A Patriotic Guide to Weekend Movie-Watching
Hollywood has traditionally put out some of its biggest, loudest fireworks displays on the Fourth of July weekend (this year's lackluster installments: a new Twilight movie and The Last Airbender). You might even say that Independence Day is in the DNA of each and every event movie: What many consider to be the first modern blockbuster, Jaws, was released just before July 4 in 1975, and the film even takes place around the holiday.
Every summer weekend now seems to be a potential springboard for a blockbuster, but I don't think it's a coincidence that Memorial Day and the Fourth of July have historically been the most lucrative spots on the calendar. These are long weekends, sure, but they are also traditionally times when Americans feel compelled, in one way or another, to reflect upon their national history; studios have capitalized on that reflection by releasing sequel-ready comfort spectacles that show present-day Americans rising to world-historical occasions.

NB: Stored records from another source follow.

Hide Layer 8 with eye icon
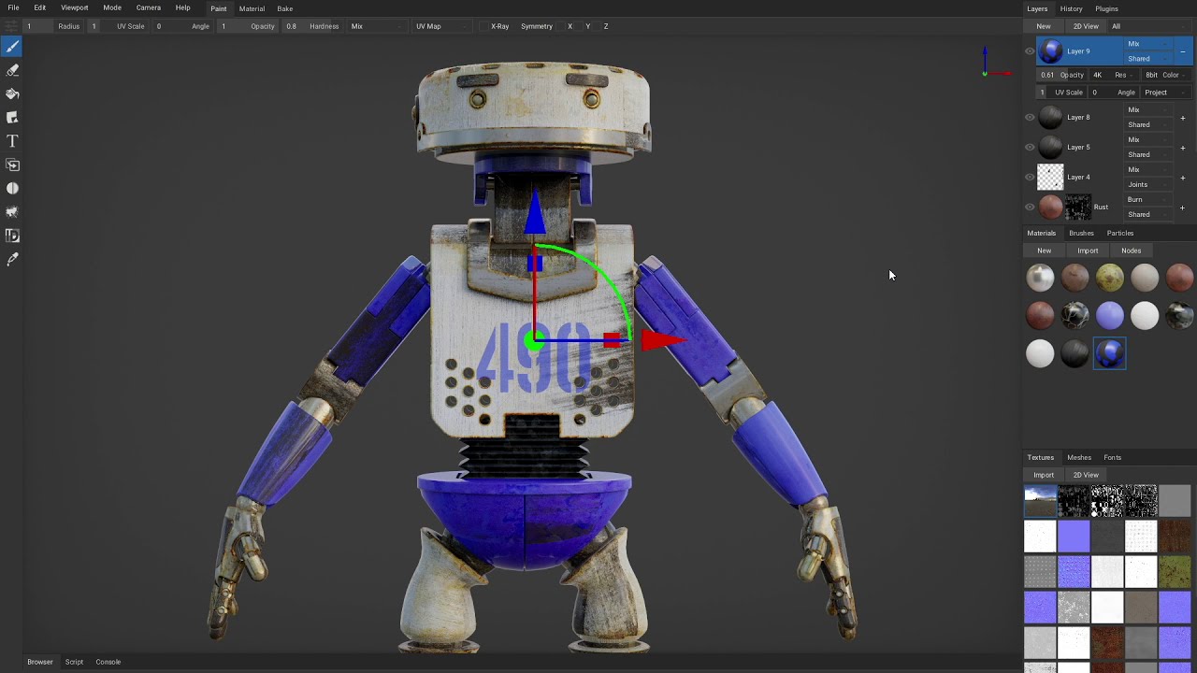The height and width of the screenshot is (673, 1197). (1030, 117)
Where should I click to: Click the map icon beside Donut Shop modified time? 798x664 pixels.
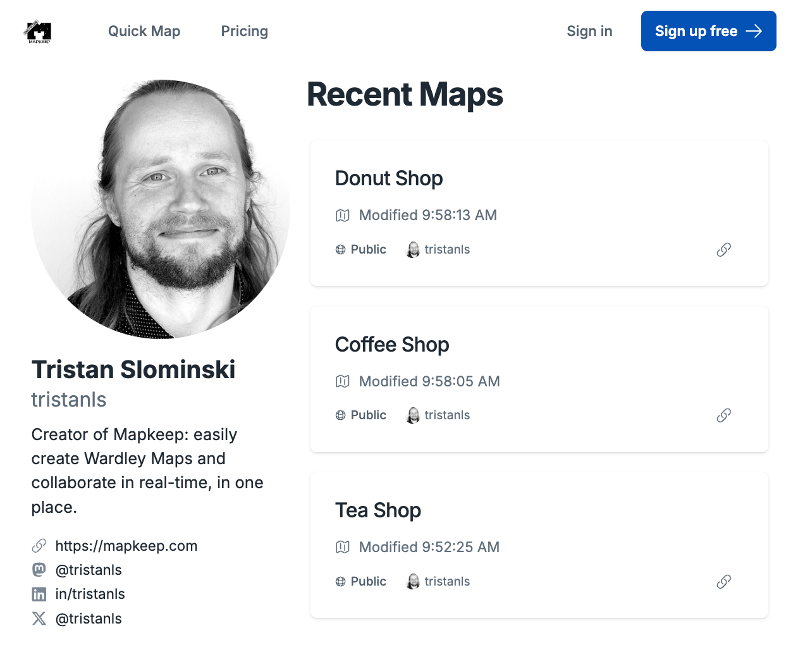343,216
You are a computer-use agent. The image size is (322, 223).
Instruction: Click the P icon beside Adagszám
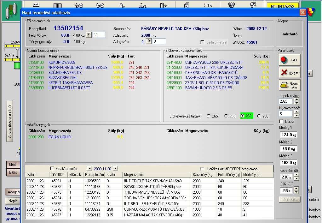click(x=149, y=41)
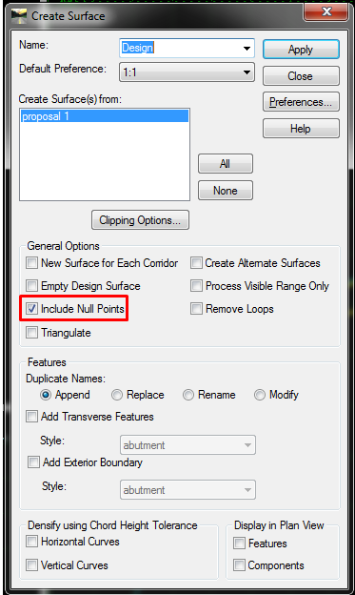
Task: Open the Name dropdown arrow
Action: click(x=247, y=49)
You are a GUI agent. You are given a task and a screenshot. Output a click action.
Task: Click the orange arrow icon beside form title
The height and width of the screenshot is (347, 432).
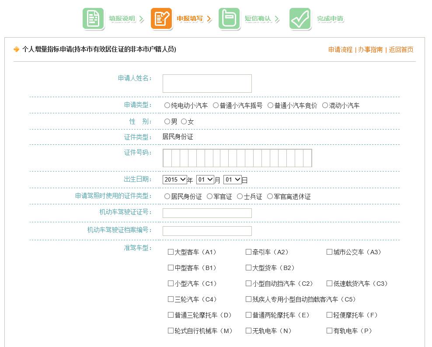(x=17, y=49)

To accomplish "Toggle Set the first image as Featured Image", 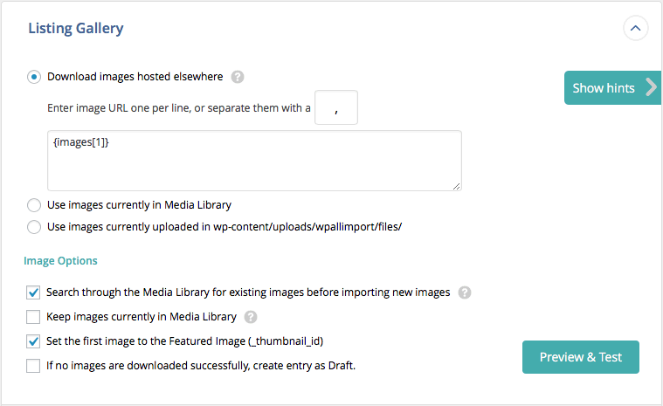I will (33, 341).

This usually involves stopping massive explosions, be they caused by extraterrestrials (Independence Day, War of the Worlds, Transformers), super-villains (Spider-Man 2), or plain old natural disasters (Armageddon).
While some of these mass-appeal pileups are better than others--I am particularly fond of Steven Spielberg's somber and unsettling War of the Worlds adaptation--it's probably best to mark the Fourth by watching something a little less desperate to please. And at home you can stay on-theme without bursting your eardrums, or feeling like you're being pandered to.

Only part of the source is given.